Una recente omelia nella chiesa di Santa Maria Assunta di Assergi ha sollevato un dubbio sulla figura del santo eremita Franco: per il predicatore, basandosi su informazioni reperite online, il monaco non sarebbe mai stato ordinato sacerdote. Un’interpretazione che contrasta con le conclusioni degli studiosi locali e con le tracce visibili ancora oggi nel paese.
Già nel Settecento Nicola Tomei, sacerdote e storico di Assergi, sosteneva l’ordinazione di Franco. Nei suoi scritti argomentava che, pur dedicandosi alla vita eremitica, l’eremita possedeva i requisiti per il sacerdozio, essendo stato scelto abate dai confratelli e avendo studiato lettere fin dalla giovane età. A suo avviso, l’omissione di un esplicito rifiuto del presbiterato negli atti agiografici equivaleva a una conferma: se avesse rifiutato l’ordine sacerdotale, come fece per l’incarico abbaziale, l’avrebbe sicuramente menzionato.
Le testimonianze artistiche e architettoniche della chiesa parrocchiale rafforzano questa ipotesi.
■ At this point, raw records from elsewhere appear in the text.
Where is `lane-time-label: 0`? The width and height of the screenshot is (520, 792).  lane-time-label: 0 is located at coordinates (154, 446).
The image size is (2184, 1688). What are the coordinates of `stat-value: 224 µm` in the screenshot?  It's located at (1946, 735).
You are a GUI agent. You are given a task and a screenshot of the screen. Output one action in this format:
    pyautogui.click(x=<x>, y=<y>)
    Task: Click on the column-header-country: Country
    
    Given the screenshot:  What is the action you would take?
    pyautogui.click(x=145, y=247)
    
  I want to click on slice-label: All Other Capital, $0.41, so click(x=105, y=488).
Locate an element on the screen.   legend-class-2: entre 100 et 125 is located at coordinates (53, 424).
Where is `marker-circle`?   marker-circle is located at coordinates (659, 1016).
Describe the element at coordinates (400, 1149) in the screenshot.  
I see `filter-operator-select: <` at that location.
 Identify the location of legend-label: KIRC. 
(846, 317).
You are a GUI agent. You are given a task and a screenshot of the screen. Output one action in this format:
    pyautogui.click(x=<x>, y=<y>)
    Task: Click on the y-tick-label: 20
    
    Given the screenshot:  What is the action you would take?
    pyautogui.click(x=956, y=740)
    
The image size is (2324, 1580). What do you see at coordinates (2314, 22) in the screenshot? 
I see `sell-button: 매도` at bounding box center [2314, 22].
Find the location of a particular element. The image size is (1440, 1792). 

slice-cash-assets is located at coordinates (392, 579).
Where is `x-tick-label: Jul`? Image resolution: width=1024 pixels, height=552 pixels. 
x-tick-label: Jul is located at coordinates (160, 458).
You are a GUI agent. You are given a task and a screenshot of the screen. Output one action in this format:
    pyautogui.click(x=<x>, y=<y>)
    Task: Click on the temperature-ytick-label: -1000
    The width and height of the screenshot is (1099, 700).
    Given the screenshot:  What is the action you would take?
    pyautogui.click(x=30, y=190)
Nella navata settentrionale si conserva una statua lignea del XV secolo che ritrae Franco a grandezza naturale con la pianeta, tipico indumento sacerdotale, e con un libro in mano. Nell’antica cripta, sul frammento dell’urna originale, è inciso l’abbreviazione latina “Presb.”, interpretabile come “presbitero” o “sacerdote”. Un tempo esisteva inoltre una teca d’argento cinquecentesca raffigurante il santo vestito da sacerdote, trafugata e mai recuperata.
Anche l’altro principale biografo di Franco, Demetrio Gianfrancesco, parroco di Assergi nel Novecento, conferma che il santo “quasi certamente sacerdote” rinunciò all’esercizio del ministero per restare fedele all’ideale eremitico ma continuò a partecipare ai sacramenti celebrati dai monaci benedettini.
Il caso sottolinea l’importanza di consultare le fonti originali e di non affidarsi esclusivamente a ricostruzioni online, dove verità e imprecisioni spesso convivono senza adeguati controlli. Per comprendere figure storiche antiche come San Franco, la ricerca diretta nei documenti e negli ambienti che ne custodiscono la memoria resta essenziale.